§ EXERCISE INSTRUCTIONS: The entries are to be duplicated exactly, though any picture in them must be omitted.
★ ★ ★ ★
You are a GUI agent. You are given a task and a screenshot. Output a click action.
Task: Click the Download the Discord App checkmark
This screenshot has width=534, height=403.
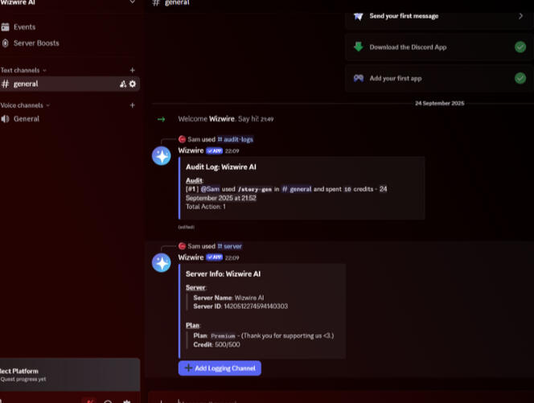tap(520, 47)
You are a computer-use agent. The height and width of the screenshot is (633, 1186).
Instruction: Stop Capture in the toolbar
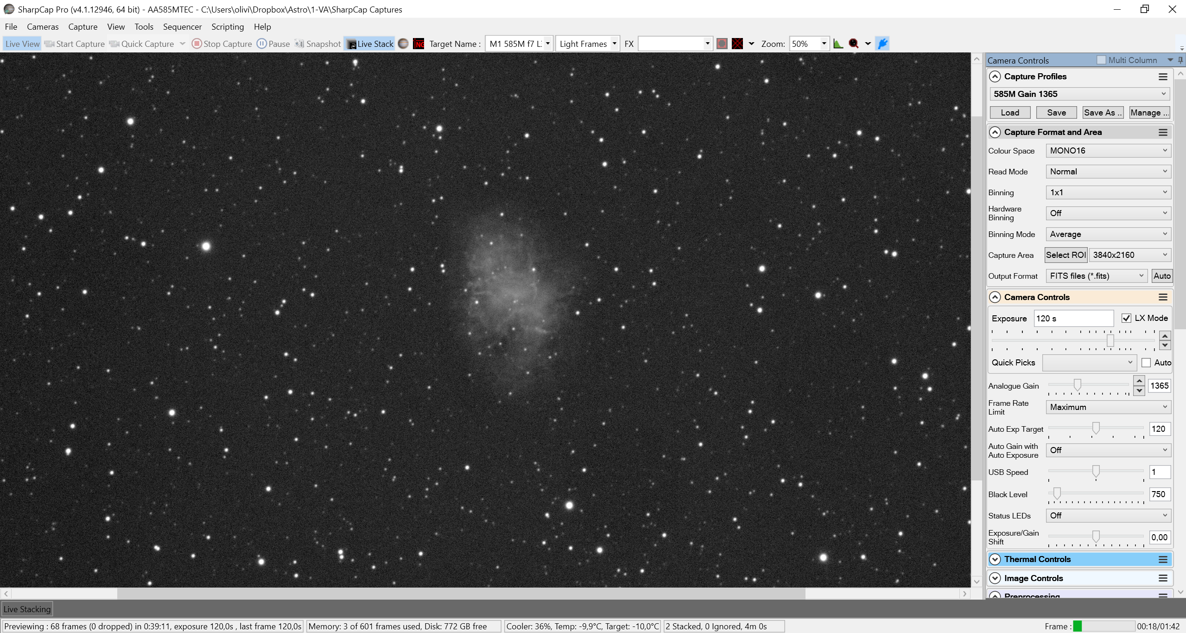point(222,44)
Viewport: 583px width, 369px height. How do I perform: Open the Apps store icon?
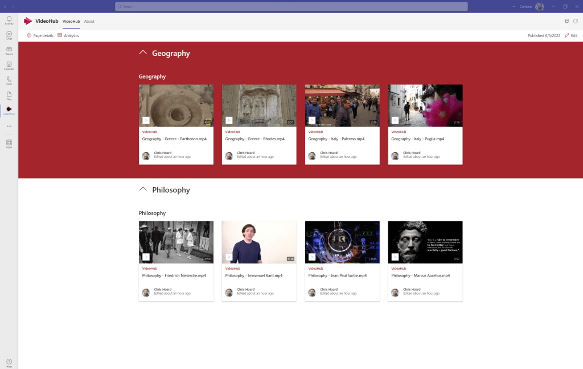point(9,143)
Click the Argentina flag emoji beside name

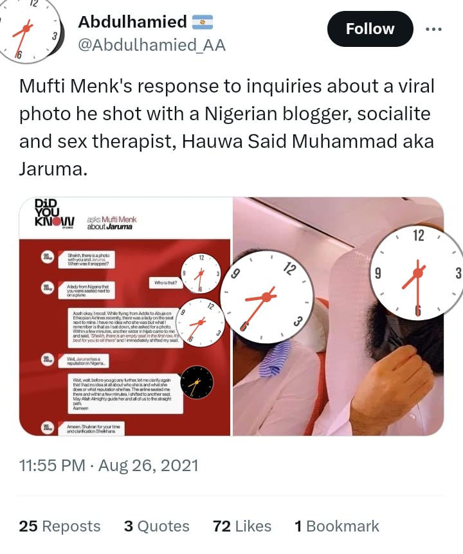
★ ★ ★ ★
§ ANSWER SPACE:
You are a GUI agent. You are given a task and a screenshot. Output a click action.
Task: Click the Download the Discord App checkmark
This screenshot has width=534, height=403.
tap(520, 47)
You are a computer-use agent. The height and width of the screenshot is (633, 1186).
Instruction: Stop Capture in the toolbar
point(222,44)
Viewport: 583px width, 369px height. How do I perform: Open the Apps store icon?
point(9,143)
Click the Argentina flag emoji beside name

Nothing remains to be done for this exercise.